Your assignment »
The task calls for an exact retyping of the lines from the one holding "Given: Click the" through the end of the listing, with pictures omitted and nothing added.

Data listing »
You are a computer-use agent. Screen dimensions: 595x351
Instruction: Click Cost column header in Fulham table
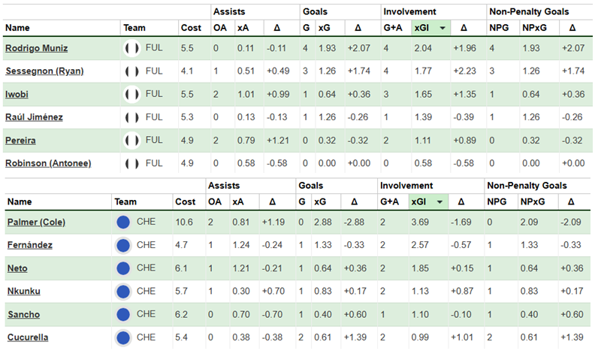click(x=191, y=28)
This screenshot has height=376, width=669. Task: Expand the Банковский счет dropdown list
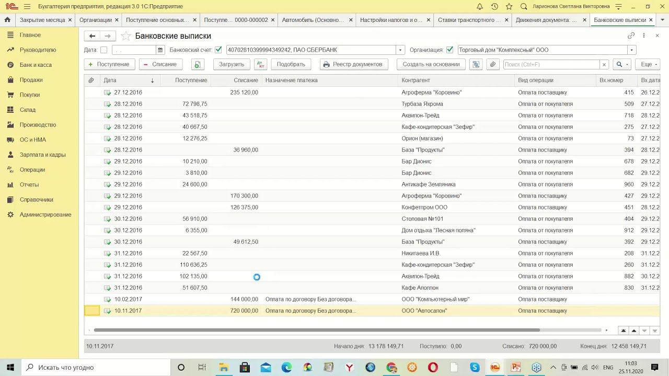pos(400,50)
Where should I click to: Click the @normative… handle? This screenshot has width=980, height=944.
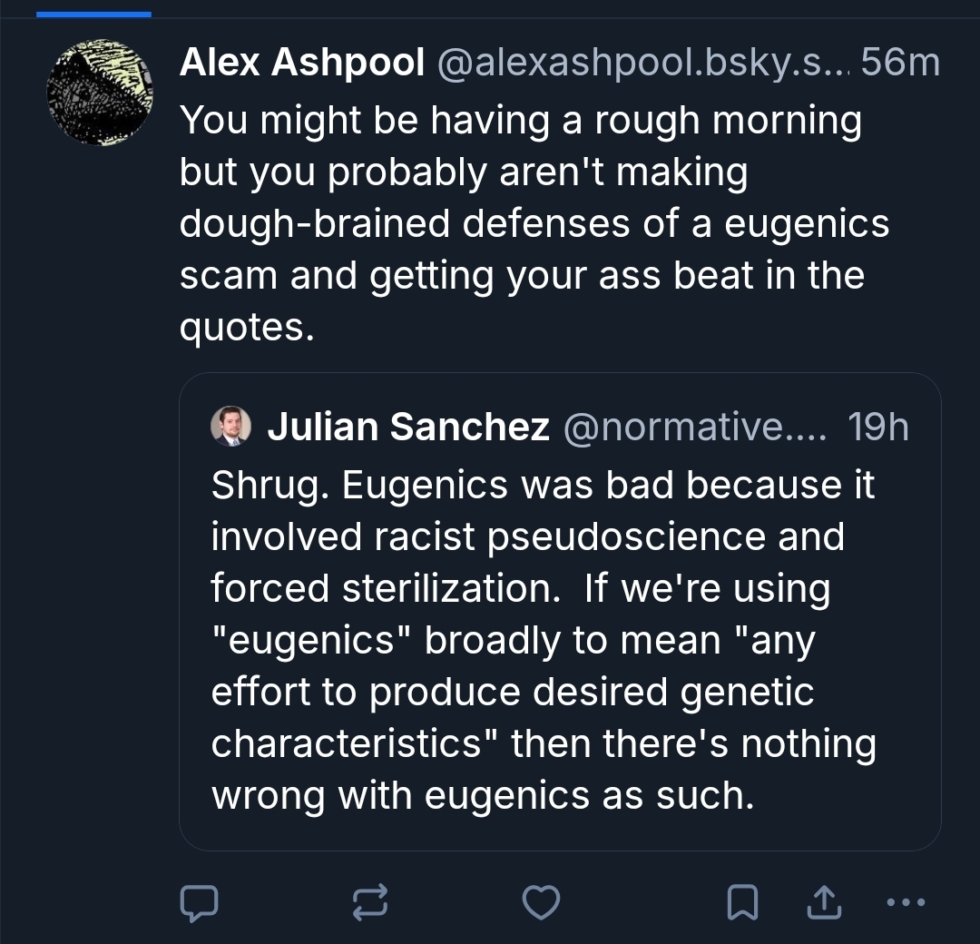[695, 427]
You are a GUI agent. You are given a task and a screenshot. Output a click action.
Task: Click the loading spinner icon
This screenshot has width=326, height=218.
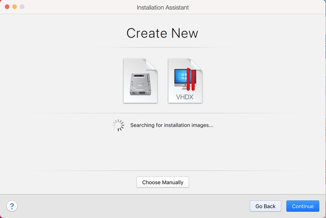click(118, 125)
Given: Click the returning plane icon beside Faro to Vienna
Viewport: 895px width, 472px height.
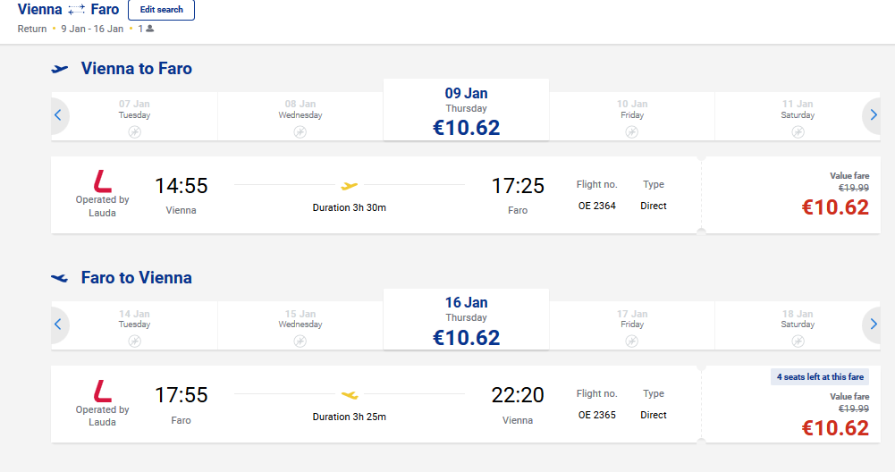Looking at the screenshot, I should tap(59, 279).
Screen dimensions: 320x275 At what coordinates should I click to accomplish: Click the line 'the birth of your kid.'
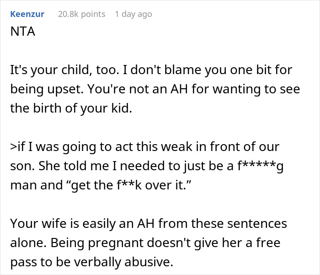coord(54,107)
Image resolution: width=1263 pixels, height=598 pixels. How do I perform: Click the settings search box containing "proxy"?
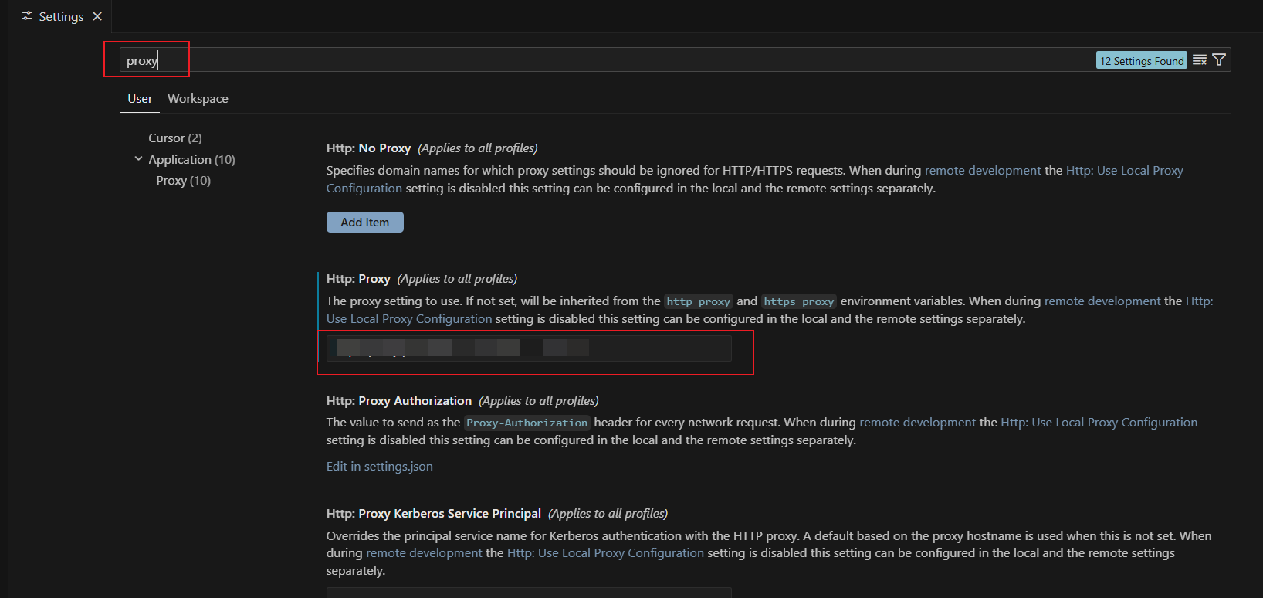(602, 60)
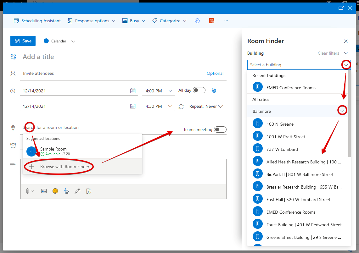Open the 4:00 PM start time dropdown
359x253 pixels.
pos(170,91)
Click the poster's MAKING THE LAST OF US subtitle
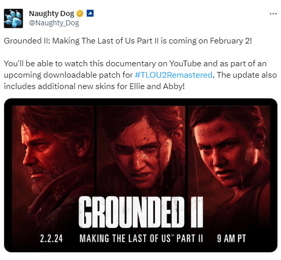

Written answer »
Given: Click the returning plane icon beside Faro to Vienna
Viewport: 895px width, 472px height.
Looking at the screenshot, I should tap(59, 279).
Screen dimensions: 320x275 At what coordinates should I click to accomplish: Click the line 'the birth of your kid.'
coord(54,107)
Image resolution: width=1263 pixels, height=598 pixels. How do I perform: Click the settings search box containing "proxy"?
(602, 60)
Open the 4:00 PM start time dropdown
359x253 pixels.
pos(170,91)
Click the poster's MAKING THE LAST OF US subtitle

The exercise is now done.